Through Geekdom, I've met so many amazing people who have had similar struggles to me and who themselves have those one or two fictional characters that they cherish above all others, who have helped them through their own dark times. Tony Stark and his battle with alcoholism proving that even the infallible Iron Man has his weaknesses, as do I. Demon In A Bottle helped me get through the worst parts of rehab.

Jessica Jones, a superhero (of sorts) with PTSD due to an abusive 'relationship'. Not only that but an alcoholic, chain smoking potty mouth, which really isn't that far from my own personality. And a reflection of my marriage, in which i was subjected to regular beatings, emotional manipulation and later on, to marital rape on numerous occasions. I would often escape into my own head, as far away from what was happening as I possibly could. As silly as it sounds, I would focus on Narnia and all the wonderful things there. A few years later, after I had been diagnosed with PTSD due to what went on in my marriage and Jessica helped me work through it.

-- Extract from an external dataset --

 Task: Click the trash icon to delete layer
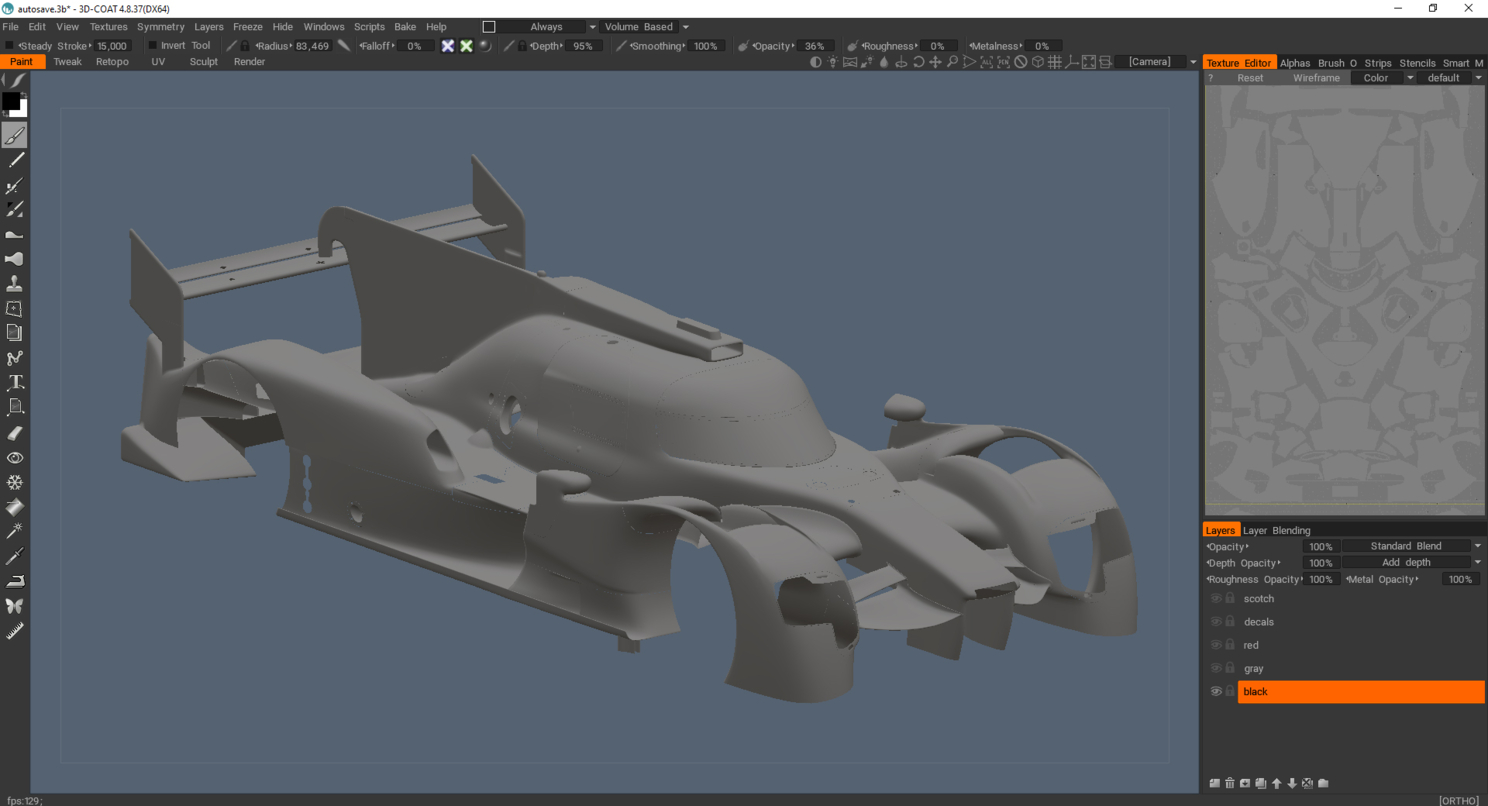[1230, 783]
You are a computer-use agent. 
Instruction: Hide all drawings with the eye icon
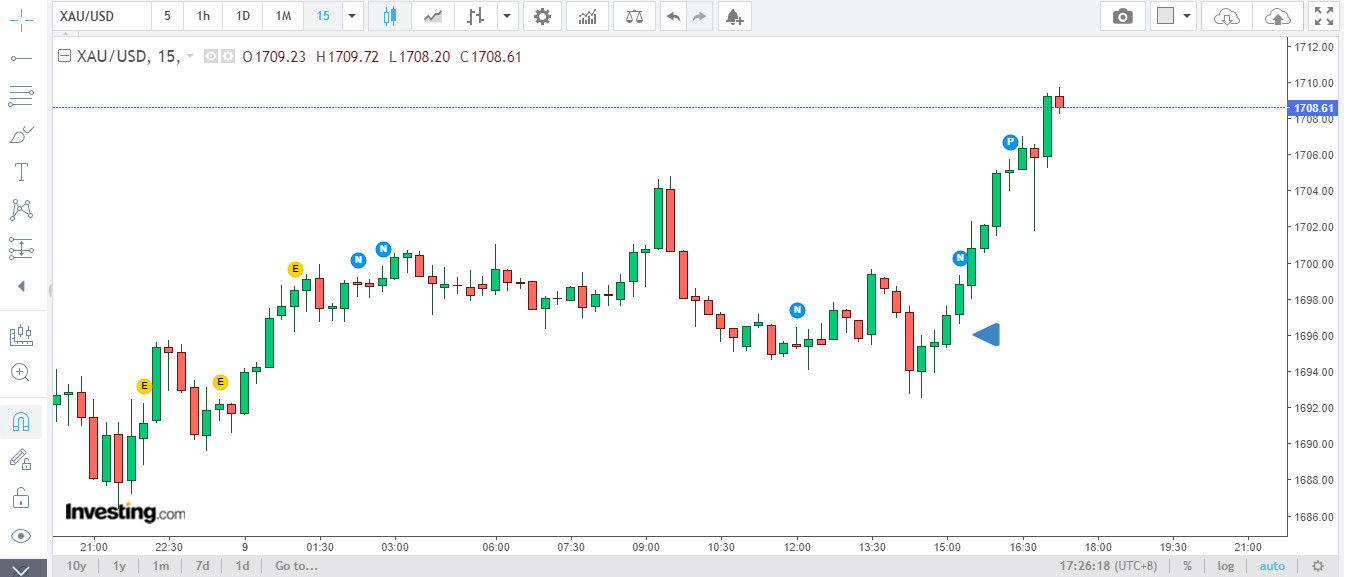(x=21, y=535)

And then of course there is none other than Clinton Francis Barton. I have never related to a character more than I do to Hawkeye. And best of all? He's not super. He's just a man and yet despite that, he still manages to keep up with the other (mostly super powered) Avengers, which he does with just sheer hard work and bloody mindedness. He's been deaf, blind and dead and yet he still keeps going, keeps fighting. I always leaned on and relied on Clint's stubbornness and courage to carry on and to get me through some very dark and very lonely times in my life. He helps give me the strength to keep going because if Hawkeye can keep limping on, despite his many faults and problems then so can I.

I am not ashamed of anything that has happened to me in my 36 years on this earth. I'm not ashamed and I'm not hiding any of it. It's important to talk about it all and I find a lot of the strength to do so from my beloved Geekdom, through the characters that I have loved for so long, and through the unquestionable love that all my fellow geeks give freely and unconditionally.

There is so much passion in the geek world, such an enthusiasm that I cannot help but be infected by it. It makes me stronger, more resilient. It helps me to love life, despite my many failings and mental health problems. It gives me the drive to get out of bed in the mornings and go to work, and it helps me to get through the darker times and the long nights of insomnia.

But above all, Geekdom gives me the chance to escape from it all. It's my safe place to run to when life becomes too much. I know that each and every one of my favourite characters will always be there for me when I need them. All I have to do is open a book or a comic and there they are to greet me. They don't question me or judge me. They don't desert me when I need them the most. They're always there, always waiting to whisk me away to a happier place for a little while.

So the next time someone says that they deeply love a fictional character, please stop and think about the possible reasons why. They could be going through some truly horrific things and that one character is what is keeping them hanging on by a thread, keeping them alive. So rather than scoff at them, reach out your hand and let them know that they aren't alone.